Yes, they should still be normal after reparametrization (but I don’t know wheter this is always necessary for GP discretizations).

In an ideal world, the so called centered parametrization (for a simpler model) would be

parameters {
real<lower=0> sigma;
real x;
}
model {
sigma ~ lognormal(0,1);
x ~ normal(0, sigma);
}


and the non-centered one would be

parameters {
real<lower=0> sigma;
real<offset=0, multiplier=sigma> x;
}
model {
sigma ~ lognormal(0,1);
x ~ normal(0, sigma);
}


which internally would look something like this

parameters {
real<lower=0> sigma;
real xi;
}
transformed parameters {
real x = sigma * xi;
}
model {
sigma ~ lognormal(0,1);
xi ~ normal(0, 1);
}


But I think there is some bug in the implementation of the offset/multiplier implementation where it sometimes gets stuck in weird places for numerical reasons.

2 Likes

Hi,

Oh! I see now where and why I have lost you!

Yep, that’s what tripped me up at first!

“Centered” / “Non-centered” parameterizations are the common but very unhelpful names for two specific ways of parametrizing hierarchical models…

I understand centered vs non-centered parameterizations in the standard models, I just don’t don’t quite understand them in the context of the GP basis function coefficients. Do you mean that for the first x basis functions, rather than having e.g.
f_nc = gp_mu + PHI_f * (diagSPD_f .* beta_f)
beta_f ~ normal(0, 1),
you would have something like:
f_c ~ normal(gp_mu, PHI_f * diagSPD_f ) ?

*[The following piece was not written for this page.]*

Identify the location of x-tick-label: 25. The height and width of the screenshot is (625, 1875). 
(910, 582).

(I know I have ignored dimensions and slicing etc in the code above, and this wouldn’t actually run as-is. If it’s too hand-wavy to catch what I’m saying I can tighten it up.)

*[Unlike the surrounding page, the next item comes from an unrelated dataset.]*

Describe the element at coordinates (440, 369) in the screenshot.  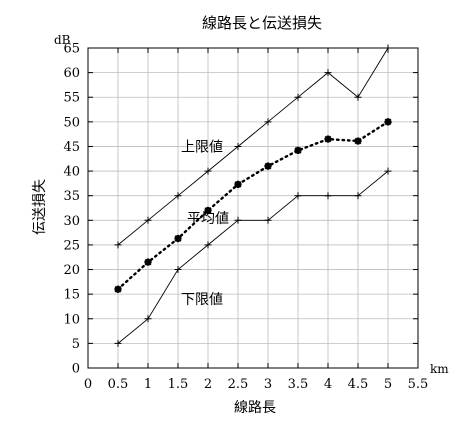
I see `x-unit-label: km` at that location.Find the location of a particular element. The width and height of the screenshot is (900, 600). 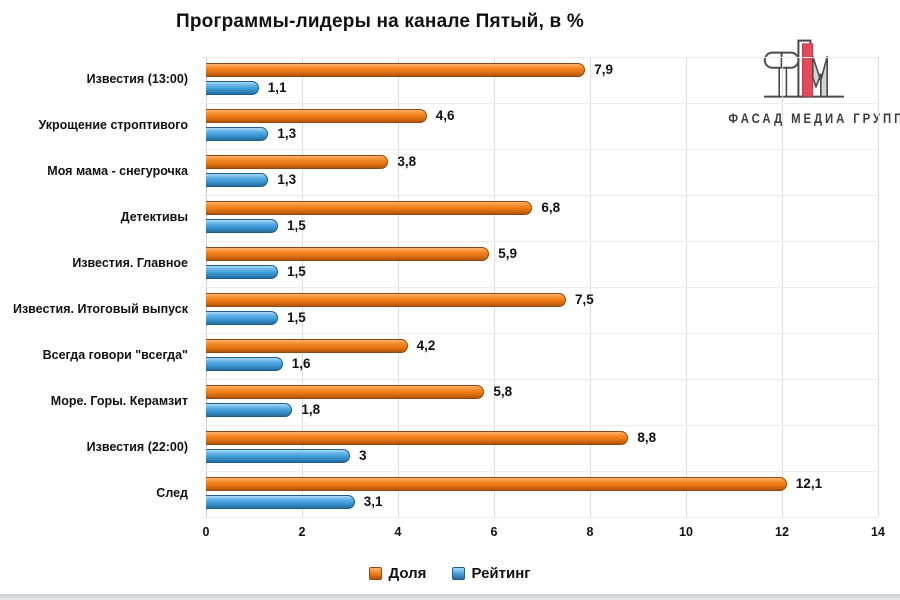

x-axis-tick-label: 8 is located at coordinates (590, 532).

Ideally I would want to have something like this:

data {
//...
vector<lower=0, upper=1>[gp_no_basis_functions] gp_centeredness;
}
parameters {
real<lower=0> gp_sigma;
real<lower=0> gp_lengthscale;
vector<multiplier=pow(diagSPD_f,1-gp_centeredness)>[gp_no_basis_functions] gp_basis_function_coefficients;
}
transformed parameters {
vector[no_measurements] f = gp_mu + PHI_f * gp_basis_function_coefficients; // Or the faster alternative proposed by Aki
}
model {
//...
gp_basis_function_coefficients ~ normal(0, diagSPD_f);
}


But I tried this and the sampler gets stuck, I think due the bug in the implementation.

1 Like

Ahh ok. That’s helpful, thanks!

Hope it helps. If there are further questions or maybe a nice example, don’t hesitate to share them.